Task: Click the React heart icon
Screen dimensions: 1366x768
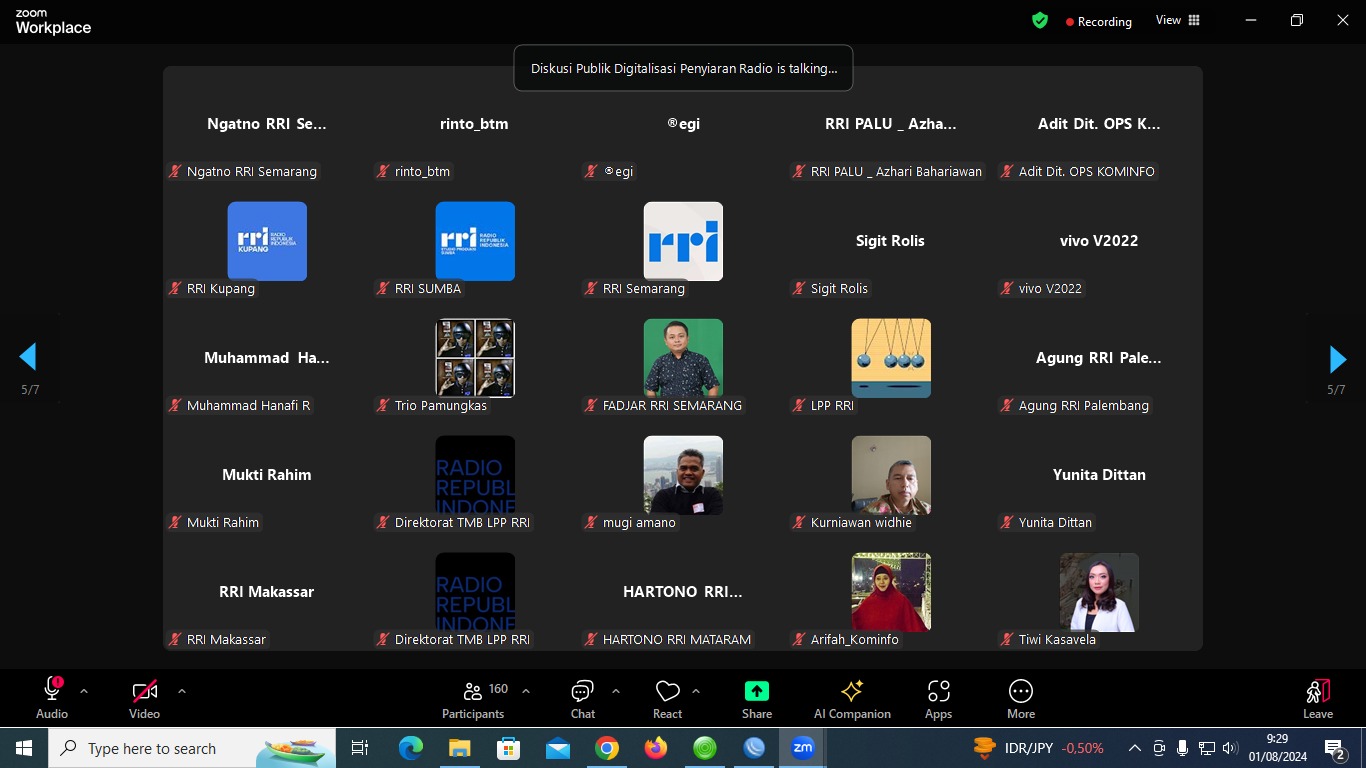Action: [667, 699]
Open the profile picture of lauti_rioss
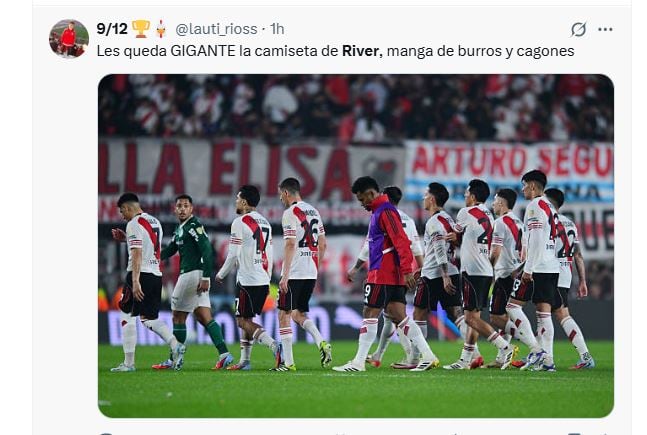647x435 pixels. click(x=69, y=38)
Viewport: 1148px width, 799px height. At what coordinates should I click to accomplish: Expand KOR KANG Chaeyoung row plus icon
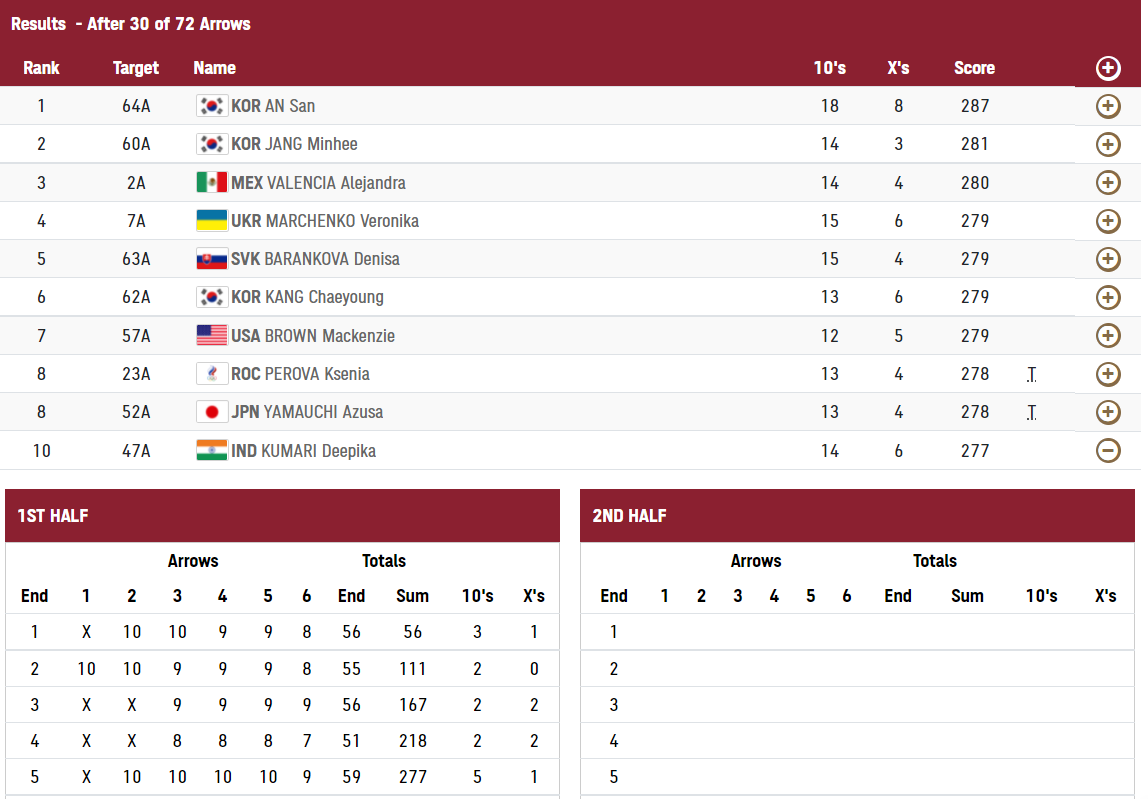[x=1108, y=297]
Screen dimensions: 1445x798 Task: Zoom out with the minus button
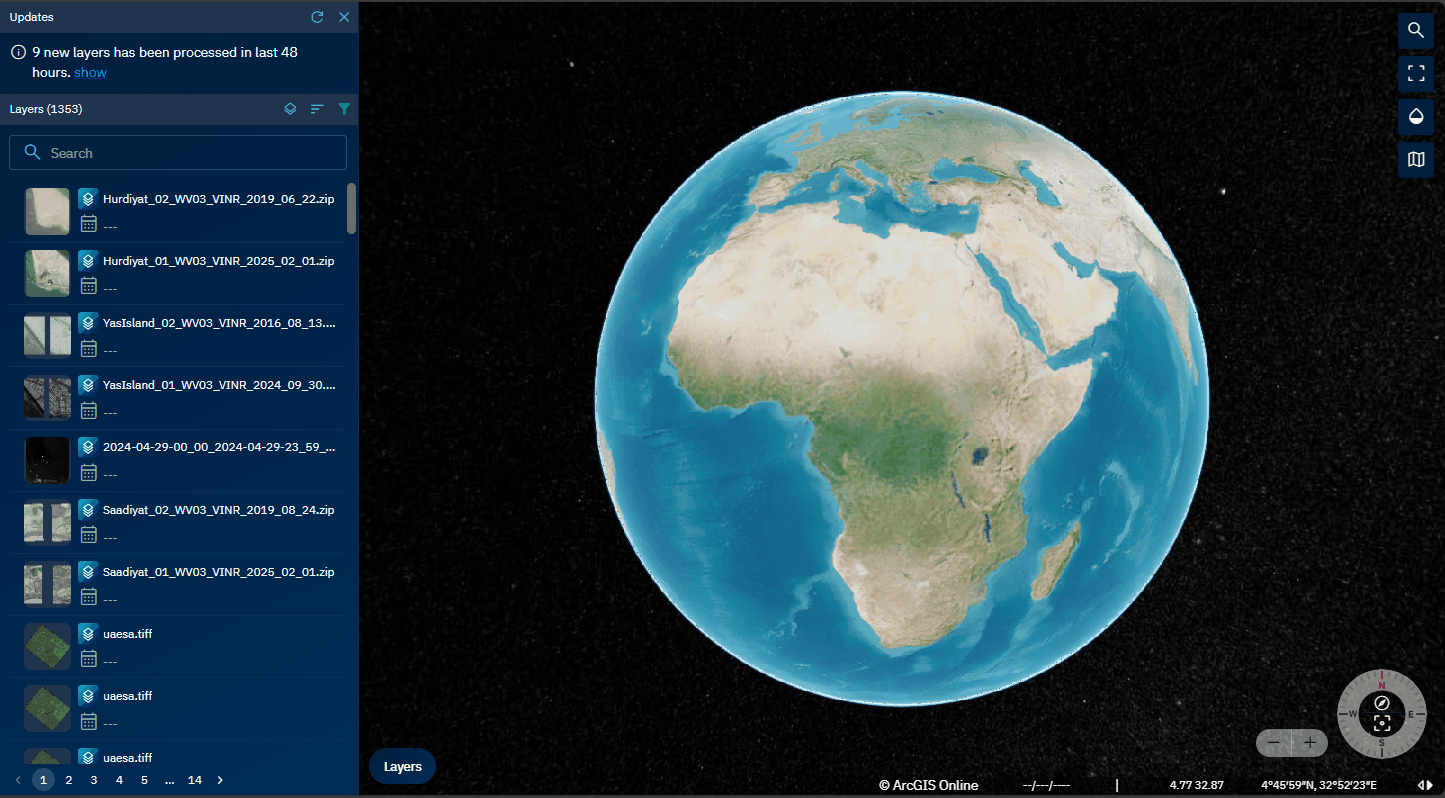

************

● REQUIRED TASK: Edit the records above by changing every instance of "Screen dimensions" to "Display size" and keeping everything else the same. Leave out the pictures.

● FINAL ANSWER:
Task: Click the React heart icon
Display size: 1366x768
Action: [667, 699]
Open the profile picture of lauti_rioss
647x435 pixels. click(x=69, y=38)
Viewport: 1148px width, 799px height. At what coordinates should I click to accomplish: Expand KOR KANG Chaeyoung row plus icon
[x=1108, y=297]
Display size: 1445x798 Task: Zoom out with the minus button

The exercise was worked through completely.